> _Work instruction_
Look below for the line containing "Devoluciones (57, 1036)". Reproduce it and every line after it exactly, and nothing more.

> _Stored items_
>>>

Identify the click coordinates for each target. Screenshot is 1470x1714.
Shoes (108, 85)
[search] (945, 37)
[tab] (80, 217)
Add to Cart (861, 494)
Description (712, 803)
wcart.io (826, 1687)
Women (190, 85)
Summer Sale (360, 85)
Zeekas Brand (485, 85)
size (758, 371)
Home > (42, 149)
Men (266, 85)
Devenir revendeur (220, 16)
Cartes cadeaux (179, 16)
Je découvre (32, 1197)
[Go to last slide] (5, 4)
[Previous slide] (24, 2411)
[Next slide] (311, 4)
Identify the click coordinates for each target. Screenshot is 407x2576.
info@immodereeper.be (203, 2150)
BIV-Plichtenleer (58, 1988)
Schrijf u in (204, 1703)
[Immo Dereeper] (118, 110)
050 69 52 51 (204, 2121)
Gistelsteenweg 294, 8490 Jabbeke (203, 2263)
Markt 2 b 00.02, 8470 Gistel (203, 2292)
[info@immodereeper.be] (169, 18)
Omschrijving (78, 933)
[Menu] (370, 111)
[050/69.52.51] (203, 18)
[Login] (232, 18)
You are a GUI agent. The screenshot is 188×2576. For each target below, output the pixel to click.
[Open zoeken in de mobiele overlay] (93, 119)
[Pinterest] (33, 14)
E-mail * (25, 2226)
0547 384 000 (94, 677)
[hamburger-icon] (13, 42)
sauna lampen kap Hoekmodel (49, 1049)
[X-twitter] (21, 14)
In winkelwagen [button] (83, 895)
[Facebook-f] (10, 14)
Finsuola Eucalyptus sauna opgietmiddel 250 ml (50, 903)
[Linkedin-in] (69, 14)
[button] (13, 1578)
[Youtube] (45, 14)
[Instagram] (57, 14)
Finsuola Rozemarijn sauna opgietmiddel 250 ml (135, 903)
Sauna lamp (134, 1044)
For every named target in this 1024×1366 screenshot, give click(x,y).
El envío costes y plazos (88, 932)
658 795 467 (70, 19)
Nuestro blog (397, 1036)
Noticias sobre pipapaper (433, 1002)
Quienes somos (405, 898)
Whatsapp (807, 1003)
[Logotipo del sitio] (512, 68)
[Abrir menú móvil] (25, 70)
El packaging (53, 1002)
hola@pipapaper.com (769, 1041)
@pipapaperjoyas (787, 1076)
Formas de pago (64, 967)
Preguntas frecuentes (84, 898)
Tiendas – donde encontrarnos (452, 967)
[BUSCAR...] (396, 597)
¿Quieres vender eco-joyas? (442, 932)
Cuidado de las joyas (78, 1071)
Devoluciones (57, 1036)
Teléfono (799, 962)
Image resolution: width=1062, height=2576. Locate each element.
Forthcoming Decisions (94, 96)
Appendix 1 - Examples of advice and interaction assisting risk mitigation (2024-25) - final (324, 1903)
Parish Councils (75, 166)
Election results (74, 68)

<<<

> _Task solution_
Devoluciones (57, 1036)
Teléfono (799, 962)
Image resolution: width=1062, height=2576. Locate each element.
Forthcoming Decisions (94, 96)
Appendix 1 - Examples of advice and interaction assisting risk mitigation (2024-25) - final (324, 1903)
Parish Councils (75, 166)
Election results (74, 68)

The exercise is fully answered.